John Aubrey investigated everything from the workings of the brain, the causation of winds and the origins of Stonehenge to how to cure the fungal infection thrush by jamming a live frog into a child’s mouth (you hold it there until it — the frog — suffocates, then replace it with a fresh frog).
He seemed half-cracked as often as not to less empirical 17th-century contemporaries, and for most of the next 200 years posterity forgot him. His astonishing renaissance in the last century owed much to two novelists: Anthony Powell, who published a biography, followed by a selection of Aubrey’s Brief Lives in 1949, and John Fowles, who brought out his Monumenta Britannica for the first time in 1980. By this time Aubrey had captivated the public on both sides of the Atlantic on stage and screen in a magical performance by Roy Dotrice, who played him as a quavery old codger, doddering about in an interior as chaotically crowded as his own mind.

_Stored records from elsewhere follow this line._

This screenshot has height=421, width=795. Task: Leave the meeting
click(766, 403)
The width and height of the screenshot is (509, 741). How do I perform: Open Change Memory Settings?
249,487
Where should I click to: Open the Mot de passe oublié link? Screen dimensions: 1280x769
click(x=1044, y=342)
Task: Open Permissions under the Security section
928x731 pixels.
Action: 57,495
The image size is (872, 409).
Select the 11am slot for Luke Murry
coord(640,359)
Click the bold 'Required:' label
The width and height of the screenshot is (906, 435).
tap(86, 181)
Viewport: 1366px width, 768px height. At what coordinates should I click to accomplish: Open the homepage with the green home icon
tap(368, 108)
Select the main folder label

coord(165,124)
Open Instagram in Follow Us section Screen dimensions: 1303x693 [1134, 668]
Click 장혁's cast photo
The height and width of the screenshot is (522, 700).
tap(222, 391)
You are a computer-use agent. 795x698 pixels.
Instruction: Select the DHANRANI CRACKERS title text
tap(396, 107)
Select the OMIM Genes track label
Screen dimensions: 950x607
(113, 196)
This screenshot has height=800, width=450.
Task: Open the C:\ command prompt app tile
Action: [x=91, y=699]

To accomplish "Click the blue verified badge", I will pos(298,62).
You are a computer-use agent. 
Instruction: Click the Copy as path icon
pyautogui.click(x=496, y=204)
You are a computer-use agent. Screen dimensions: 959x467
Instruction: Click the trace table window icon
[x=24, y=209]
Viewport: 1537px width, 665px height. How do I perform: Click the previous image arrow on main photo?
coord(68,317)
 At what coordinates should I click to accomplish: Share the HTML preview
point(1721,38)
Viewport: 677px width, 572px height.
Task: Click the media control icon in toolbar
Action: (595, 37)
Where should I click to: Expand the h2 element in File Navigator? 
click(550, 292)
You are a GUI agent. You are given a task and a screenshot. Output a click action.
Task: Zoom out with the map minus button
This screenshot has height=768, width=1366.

Aubrey exemplified an age of exuberant experiment and scientific expansion. The epitaph he would have liked carved on his gravestone if he’d had one (he was eventually buried in Oxford as a nameless stranger) was Fellow of the Royal Society. Fellows, who met every Wednesday, included John Evelyn, Samuel Pepys, Aubrey’s lifelong friend Thomas Hobbes, his drinking companion Robert Hooke (‘the greatest mechanic alive in the world today’), and a bright young astronomer called Edmund Halley. The aim was to swap ideas, showcase the latest discoveries and watch the modern world take shape.
Aubrey noted down everything. Spectacles were beginning to be common in England. The novel concept of gardening for pleasure rather than for strictly practical purposes caught on fast in his lifetime. Hooke was busy designing a pocket watch and a prototype flying machine. Their friend Francis Potter worked on new kinds of clock, compass and crossbow as well as blood transfusion and bee-keeping (‘He showed me bees’ thighs under a microscope’).